Start of GIVEN TEXT
In March 2016 there was a flurry of news about the ancient Eastern board game, Go. For years Go had been the Holy Grail for programmers writing game-playing Artificial Intelligence, and Google claimed to have finally created a program capable of beating the best human players in the world.
Despite my utter lack of knowledge about Go, I started watching the match coverage, as Google’s new AI took on human champion Lee Sedol. To my surprise, each game was about five hours long (!). Worse, despite the game being so simple – just black stones and white stones – the commentary was nearly incomprehensible to me.
To my untrained eye, all moves appeared to be virtually random. But, somehow, after each move the commentator explained how this new piece was ‘clearly’ a genius setup for some complex sequence. And he was nearly always right!
The sheer depth of his knowledge meant he could look at a Go board and where I saw a bunch of scattered black and white stones, he saw the complete state of the game along with the possible permutations of moves to come.
For a couple of weeks, I was mildly obsessed with Go. And this got me thinking about depth versus breadth.
We treat depth and breadth as opposites
When it comes to our abilities, it feels as if we have two options. We can either spend our time developing depth in one particular skill or interest – perhaps becoming a 9-dan player of Go, a master musician, the best software developer. Or we can spend our time becoming quite good – but presumably less good – across many diverse activities.
End of GIVEN TEXT
Reproduce the text about Go word for word, between "The sheer depth" and "many diverse activities.", inclusive.
Start of INFORMATION
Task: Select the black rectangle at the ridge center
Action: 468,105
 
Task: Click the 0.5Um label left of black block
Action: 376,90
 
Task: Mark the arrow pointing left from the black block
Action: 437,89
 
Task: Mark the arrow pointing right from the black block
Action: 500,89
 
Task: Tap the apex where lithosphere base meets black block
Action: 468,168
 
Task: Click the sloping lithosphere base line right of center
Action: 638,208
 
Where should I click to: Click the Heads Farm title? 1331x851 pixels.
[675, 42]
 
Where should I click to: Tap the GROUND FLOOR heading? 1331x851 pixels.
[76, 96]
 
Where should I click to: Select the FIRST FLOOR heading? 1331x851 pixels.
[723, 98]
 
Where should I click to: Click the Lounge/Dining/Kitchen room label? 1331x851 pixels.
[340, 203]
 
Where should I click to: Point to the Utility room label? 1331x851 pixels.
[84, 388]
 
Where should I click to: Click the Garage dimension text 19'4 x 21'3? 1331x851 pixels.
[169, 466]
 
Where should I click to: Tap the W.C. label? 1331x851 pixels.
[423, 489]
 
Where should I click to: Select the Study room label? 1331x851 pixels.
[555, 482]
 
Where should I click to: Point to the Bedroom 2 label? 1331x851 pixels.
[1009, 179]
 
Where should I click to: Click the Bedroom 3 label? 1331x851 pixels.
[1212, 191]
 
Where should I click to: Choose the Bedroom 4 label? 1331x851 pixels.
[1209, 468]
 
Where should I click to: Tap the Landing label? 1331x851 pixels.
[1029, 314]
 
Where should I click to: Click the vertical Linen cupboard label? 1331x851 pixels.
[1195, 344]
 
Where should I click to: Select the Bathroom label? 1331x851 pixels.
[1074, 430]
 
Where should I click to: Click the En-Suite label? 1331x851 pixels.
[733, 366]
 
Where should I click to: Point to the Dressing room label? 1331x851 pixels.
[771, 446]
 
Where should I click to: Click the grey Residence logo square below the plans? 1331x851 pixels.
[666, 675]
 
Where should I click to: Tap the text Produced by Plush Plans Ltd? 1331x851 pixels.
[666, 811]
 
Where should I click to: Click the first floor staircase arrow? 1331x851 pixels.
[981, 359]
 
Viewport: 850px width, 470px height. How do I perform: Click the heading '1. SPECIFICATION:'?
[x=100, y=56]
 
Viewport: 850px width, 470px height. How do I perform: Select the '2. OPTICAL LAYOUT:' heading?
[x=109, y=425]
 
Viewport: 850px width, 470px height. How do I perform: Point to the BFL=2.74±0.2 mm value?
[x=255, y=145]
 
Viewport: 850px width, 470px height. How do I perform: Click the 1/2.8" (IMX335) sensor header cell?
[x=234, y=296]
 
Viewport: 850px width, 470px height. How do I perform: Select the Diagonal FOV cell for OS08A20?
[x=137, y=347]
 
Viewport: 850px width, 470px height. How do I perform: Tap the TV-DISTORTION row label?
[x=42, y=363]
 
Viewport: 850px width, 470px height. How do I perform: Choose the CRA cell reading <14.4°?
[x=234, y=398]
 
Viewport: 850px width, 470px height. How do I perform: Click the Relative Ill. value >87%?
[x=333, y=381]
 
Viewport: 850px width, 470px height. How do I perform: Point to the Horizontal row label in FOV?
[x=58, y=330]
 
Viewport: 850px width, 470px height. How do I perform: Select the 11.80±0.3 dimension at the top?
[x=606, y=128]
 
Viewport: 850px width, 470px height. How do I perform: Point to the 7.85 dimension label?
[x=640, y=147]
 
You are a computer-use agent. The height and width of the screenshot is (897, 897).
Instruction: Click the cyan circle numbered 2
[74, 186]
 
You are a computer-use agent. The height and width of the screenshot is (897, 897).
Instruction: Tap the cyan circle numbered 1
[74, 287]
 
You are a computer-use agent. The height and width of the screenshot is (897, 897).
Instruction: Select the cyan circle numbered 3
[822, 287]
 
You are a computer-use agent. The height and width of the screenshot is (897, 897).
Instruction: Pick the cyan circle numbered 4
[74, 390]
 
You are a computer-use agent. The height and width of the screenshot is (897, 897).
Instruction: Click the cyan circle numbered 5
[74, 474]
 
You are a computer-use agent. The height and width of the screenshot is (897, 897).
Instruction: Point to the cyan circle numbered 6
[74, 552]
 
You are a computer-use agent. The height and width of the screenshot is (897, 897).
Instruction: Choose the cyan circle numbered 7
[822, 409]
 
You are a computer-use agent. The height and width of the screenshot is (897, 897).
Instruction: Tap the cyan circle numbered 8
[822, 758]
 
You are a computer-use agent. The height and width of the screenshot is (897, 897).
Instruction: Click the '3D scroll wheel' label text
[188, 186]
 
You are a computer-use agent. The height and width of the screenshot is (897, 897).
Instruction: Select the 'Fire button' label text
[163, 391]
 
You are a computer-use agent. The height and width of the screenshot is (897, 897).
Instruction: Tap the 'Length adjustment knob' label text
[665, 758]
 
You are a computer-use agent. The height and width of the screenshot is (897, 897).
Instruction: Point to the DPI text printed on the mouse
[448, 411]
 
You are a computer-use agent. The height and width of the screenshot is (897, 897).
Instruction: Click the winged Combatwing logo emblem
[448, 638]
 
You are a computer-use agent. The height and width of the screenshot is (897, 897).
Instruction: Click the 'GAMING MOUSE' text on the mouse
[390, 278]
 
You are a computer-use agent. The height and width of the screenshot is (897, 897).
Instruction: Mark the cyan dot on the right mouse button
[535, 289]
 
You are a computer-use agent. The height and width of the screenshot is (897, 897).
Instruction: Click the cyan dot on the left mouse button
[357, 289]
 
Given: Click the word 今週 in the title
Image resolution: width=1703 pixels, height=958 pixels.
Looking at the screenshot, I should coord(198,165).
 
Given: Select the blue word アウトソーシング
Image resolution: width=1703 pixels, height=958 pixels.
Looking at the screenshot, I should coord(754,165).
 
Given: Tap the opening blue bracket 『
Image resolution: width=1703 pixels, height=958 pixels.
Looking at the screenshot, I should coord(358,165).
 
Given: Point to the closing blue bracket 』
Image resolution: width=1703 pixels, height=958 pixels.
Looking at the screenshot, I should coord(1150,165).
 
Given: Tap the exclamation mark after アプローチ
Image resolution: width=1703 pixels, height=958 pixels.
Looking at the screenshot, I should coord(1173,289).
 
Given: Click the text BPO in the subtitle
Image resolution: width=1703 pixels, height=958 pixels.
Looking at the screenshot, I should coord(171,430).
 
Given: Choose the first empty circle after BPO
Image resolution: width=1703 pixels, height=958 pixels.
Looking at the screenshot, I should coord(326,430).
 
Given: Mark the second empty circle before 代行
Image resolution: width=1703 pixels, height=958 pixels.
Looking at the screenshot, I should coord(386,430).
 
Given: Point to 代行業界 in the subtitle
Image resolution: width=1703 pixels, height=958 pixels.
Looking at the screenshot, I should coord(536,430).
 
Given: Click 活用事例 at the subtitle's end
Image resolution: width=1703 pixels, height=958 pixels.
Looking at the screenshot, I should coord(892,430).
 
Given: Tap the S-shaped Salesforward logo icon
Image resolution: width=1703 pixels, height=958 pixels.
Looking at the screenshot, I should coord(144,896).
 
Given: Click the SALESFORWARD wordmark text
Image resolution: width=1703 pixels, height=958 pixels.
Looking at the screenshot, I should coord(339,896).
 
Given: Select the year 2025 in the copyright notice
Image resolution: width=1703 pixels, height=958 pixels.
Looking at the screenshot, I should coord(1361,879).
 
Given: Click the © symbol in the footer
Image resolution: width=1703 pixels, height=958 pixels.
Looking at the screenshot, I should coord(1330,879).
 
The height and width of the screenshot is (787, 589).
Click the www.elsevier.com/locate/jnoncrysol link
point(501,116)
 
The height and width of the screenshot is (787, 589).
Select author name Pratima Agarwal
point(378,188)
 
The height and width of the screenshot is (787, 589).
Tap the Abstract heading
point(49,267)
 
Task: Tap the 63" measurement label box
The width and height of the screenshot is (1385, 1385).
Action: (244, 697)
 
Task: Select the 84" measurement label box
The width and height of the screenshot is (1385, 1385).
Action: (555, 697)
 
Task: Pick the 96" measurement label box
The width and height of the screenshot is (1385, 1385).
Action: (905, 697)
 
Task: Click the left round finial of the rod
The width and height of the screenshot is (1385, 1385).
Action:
End of INFORMATION
• THE ANSWER
The sheer depth of his knowledge meant he could look at a Go board and where I saw a bunch of scattered black and white stones, he saw the complete state of the game along with the possible permutations of moves to come.
For a couple of weeks, I was mildly obsessed with Go. And this got me thinking about depth versus breadth.
We treat depth and breadth as opposites
When it comes to our abilities, it feels as if we have two options. We can either spend our time developing depth in one particular skill or interest – perhaps becoming a 9-dan player of Go, a master musician, the best software developer. Or we can spend our time becoming quite good – but presumably less good – across many diverse activities.